DepthART: Monocular Depth Estimation as Autoregressive Refinement Task -- IJCAI 2025 accepted
Following the visual autoregressive modeling paradigm, we introduce the first autoregressive depth estimation model based on the visual autoregressive transformer. Our primary contribution is DepthART – a novel training method formulated as Depth Autoregressive Refinement Task. Unlike the original VAR training procedure, which employs static targets,our method utilizes a dynamic target formulation that enables model self-refinement and incorporates multi-modal guidance during training. Specifically, we use model predictions as inputs instead of ground truth token maps during training, framing the objective as residual minimization. Our experiments demonstrate that the proposed training approach significantly outperforms visual autoregressive modeling via next-scale prediction in the depth estimation task. The Visual Autoregressive Transformer trained with our approach on Hypersim achieves superior results on a set of unseen benchmarks compared to other generative and discriminative baselines.
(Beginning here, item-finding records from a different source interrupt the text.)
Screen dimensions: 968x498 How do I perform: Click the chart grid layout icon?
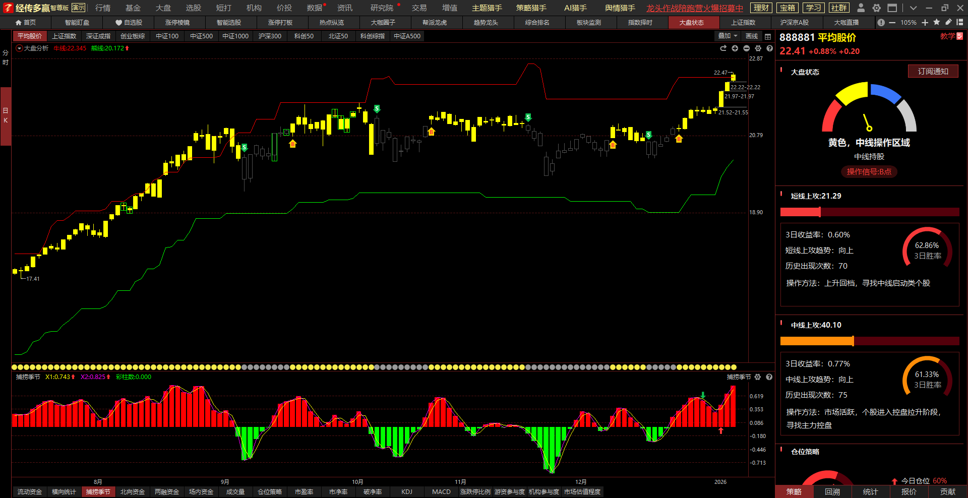[768, 36]
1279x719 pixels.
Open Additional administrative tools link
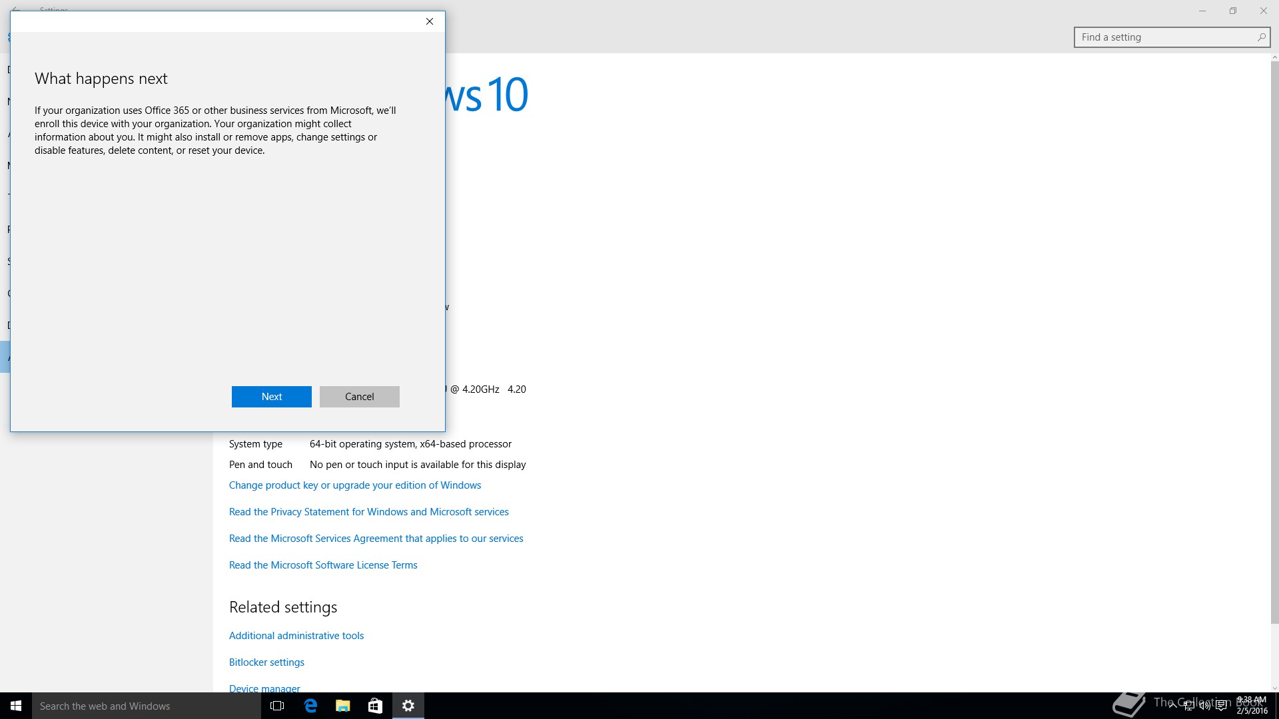[x=296, y=636]
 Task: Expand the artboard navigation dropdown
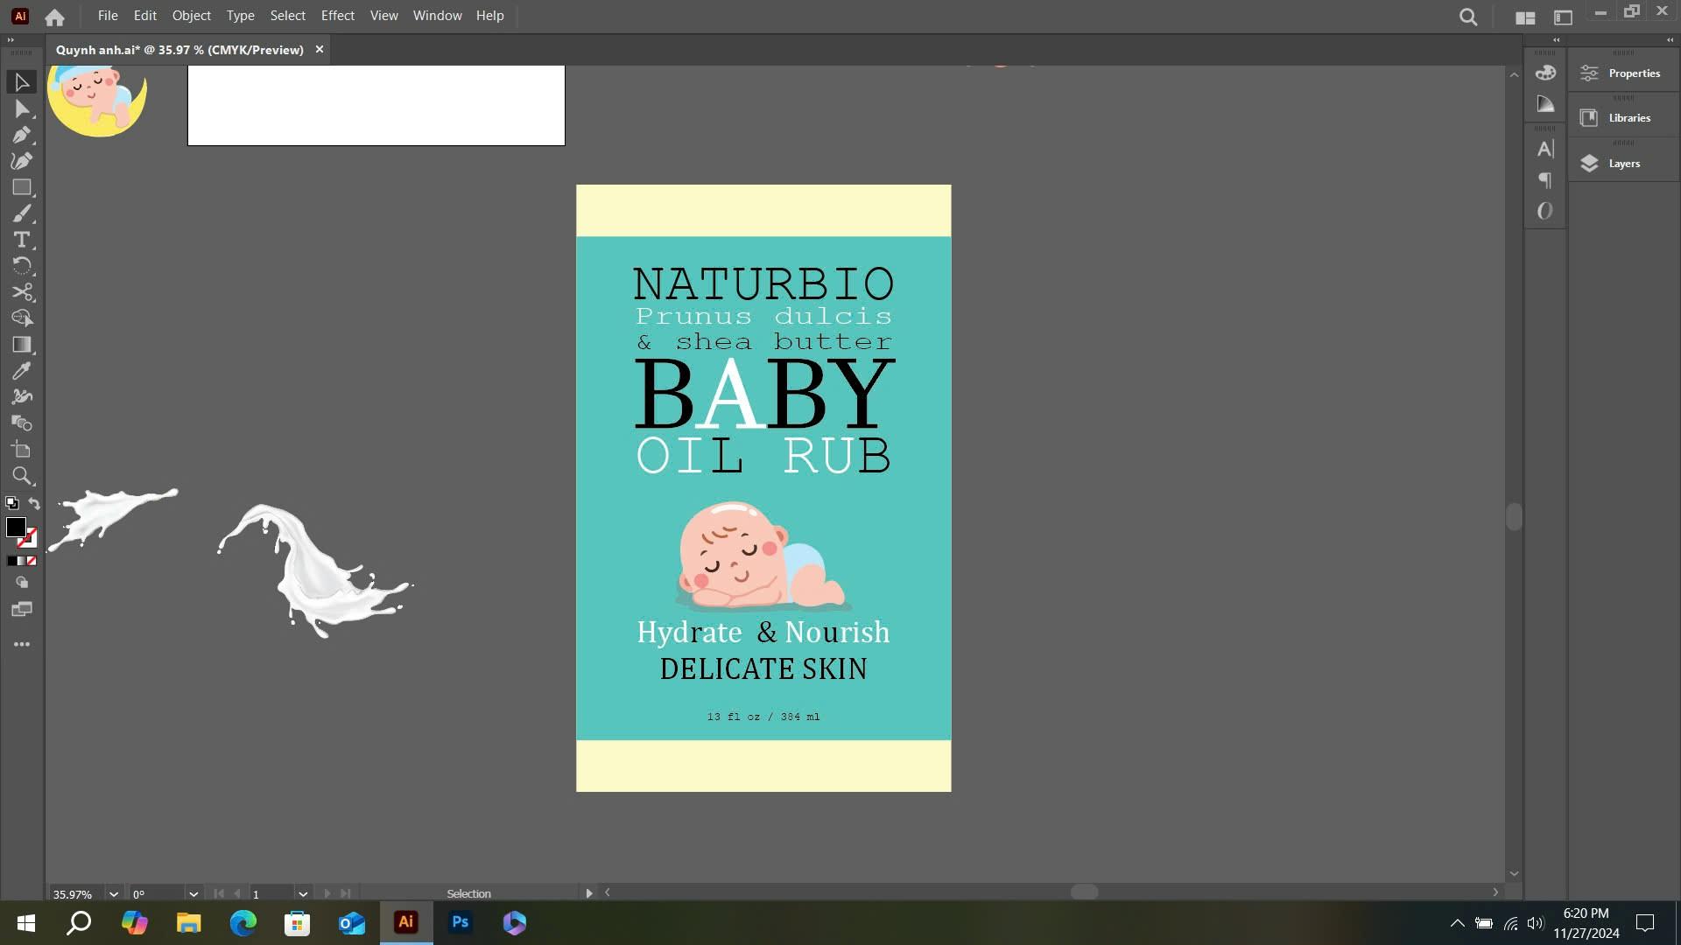coord(303,893)
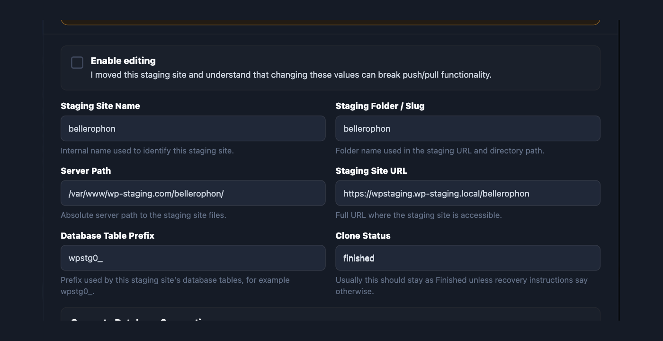Focus the Database Table Prefix field 'wpstg0_'
Viewport: 663px width, 341px height.
(193, 258)
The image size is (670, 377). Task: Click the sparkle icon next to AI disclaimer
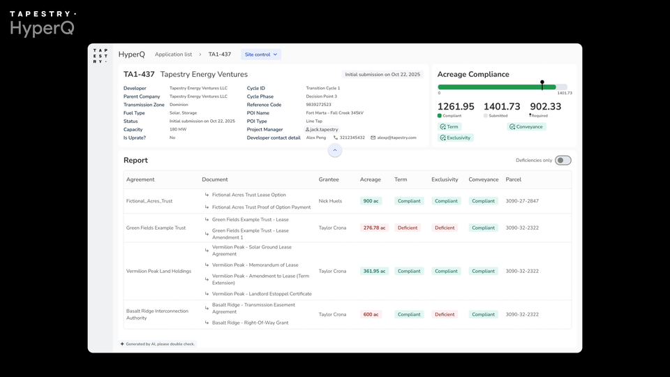pyautogui.click(x=122, y=344)
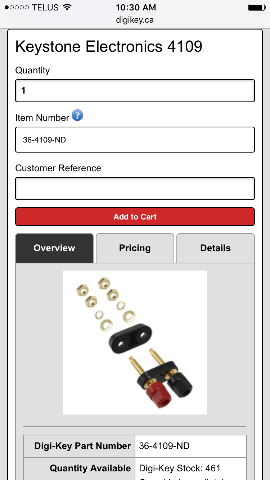The image size is (270, 480).
Task: Click the Quantity Available row header
Action: click(x=90, y=468)
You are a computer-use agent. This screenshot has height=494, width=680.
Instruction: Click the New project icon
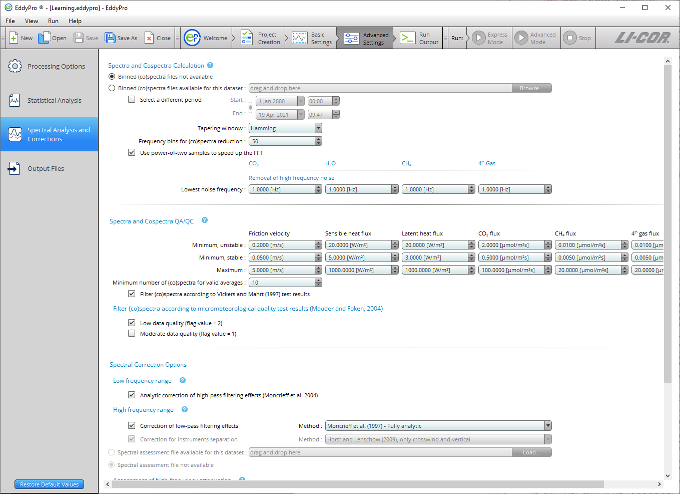coord(14,38)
Heeding the Inner Voice: Aligning ControlNet Training via Intermediate Features Feedback
We suggest InnerControl-- a training strategy that enforces spatial consistency across all diffusion steps. Specifically, we train lightweight control prediction probes — small convolutional networks — to reconstruct input control signals (e.g., edges, depth) from intermediate UNet features at every denoising step. We prove the efficiency of such models to extract signals even from very noisy latents and utilize these models to generate pseudo ground truth controls during training. Suggested approach enables alignment loss that minimizes the difference between predicted and target condition throughout the whole diffusion process. Our experiments demonstrate that our method improves control alignment and fidelity of generation. By integrating this loss with established training techniques (e.g., ControlNet++), we achieve high performance across different condition methods such as edge and depth conditions.
Other Interests
Beyond my main work, I’ve been actively involved in educational projects. I have been working as a math teacher in different schools, creating lectures and seminars for Machine Learning and Computer Vision. Additionally, I have a channel where I share insights into state-of-the-art technologies in AI.